**AIM OF THE TASK:** Express the records below as a Markdown table with the columns "Row" and "Line," starting with the line that contains "This screenshot has height=406, width=650." and running through the end of the records, both ends included. Leave out blank lines and number the remaining ones in order.

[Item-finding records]
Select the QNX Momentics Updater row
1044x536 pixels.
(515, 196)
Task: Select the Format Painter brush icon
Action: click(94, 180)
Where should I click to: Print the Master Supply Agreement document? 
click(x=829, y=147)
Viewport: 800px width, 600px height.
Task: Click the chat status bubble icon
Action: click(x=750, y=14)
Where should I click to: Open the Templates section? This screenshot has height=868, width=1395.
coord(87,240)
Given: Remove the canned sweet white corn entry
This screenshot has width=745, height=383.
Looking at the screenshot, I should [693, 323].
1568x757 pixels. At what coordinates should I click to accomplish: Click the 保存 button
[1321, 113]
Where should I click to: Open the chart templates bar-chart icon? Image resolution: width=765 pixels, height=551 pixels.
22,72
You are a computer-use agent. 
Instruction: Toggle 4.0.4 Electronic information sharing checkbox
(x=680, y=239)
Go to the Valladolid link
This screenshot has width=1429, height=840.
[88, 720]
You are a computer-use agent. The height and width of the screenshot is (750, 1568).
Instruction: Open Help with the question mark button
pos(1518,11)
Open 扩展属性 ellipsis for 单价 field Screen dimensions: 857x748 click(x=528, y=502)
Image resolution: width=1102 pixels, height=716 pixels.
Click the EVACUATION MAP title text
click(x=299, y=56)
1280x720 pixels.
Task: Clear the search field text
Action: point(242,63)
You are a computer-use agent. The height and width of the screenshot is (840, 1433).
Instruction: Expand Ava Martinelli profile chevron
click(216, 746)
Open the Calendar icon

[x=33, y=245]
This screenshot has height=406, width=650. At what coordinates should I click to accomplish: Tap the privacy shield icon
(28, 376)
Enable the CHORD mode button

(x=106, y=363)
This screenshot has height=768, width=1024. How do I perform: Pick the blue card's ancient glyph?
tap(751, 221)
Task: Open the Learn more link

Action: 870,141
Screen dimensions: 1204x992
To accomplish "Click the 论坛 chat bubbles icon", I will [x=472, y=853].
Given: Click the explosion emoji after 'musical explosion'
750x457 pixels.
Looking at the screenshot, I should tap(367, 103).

**SOLUTION BELOW:**
| Row | Line |
|---|---|
| 1 | This screenshot has height=406, width=650. At what coordinates should I click to accomplish: Tap the privacy shield icon |
| 2 | (28, 376) |
| 3 | Enable the CHORD mode button |
| 4 | (x=106, y=363) |
| 5 | This screenshot has height=768, width=1024. How do I perform: Pick the blue card's ancient glyph? |
| 6 | tap(751, 221) |
| 7 | Task: Open the Learn more link |
| 8 | Action: 870,141 |
| 9 | Screen dimensions: 1204x992 |
| 10 | To accomplish "Click the 论坛 chat bubbles icon", I will [x=472, y=853]. |
| 11 | Given: Click the explosion emoji after 'musical explosion' |
| 12 | 750x457 pixels. |
| 13 | Looking at the screenshot, I should tap(367, 103). |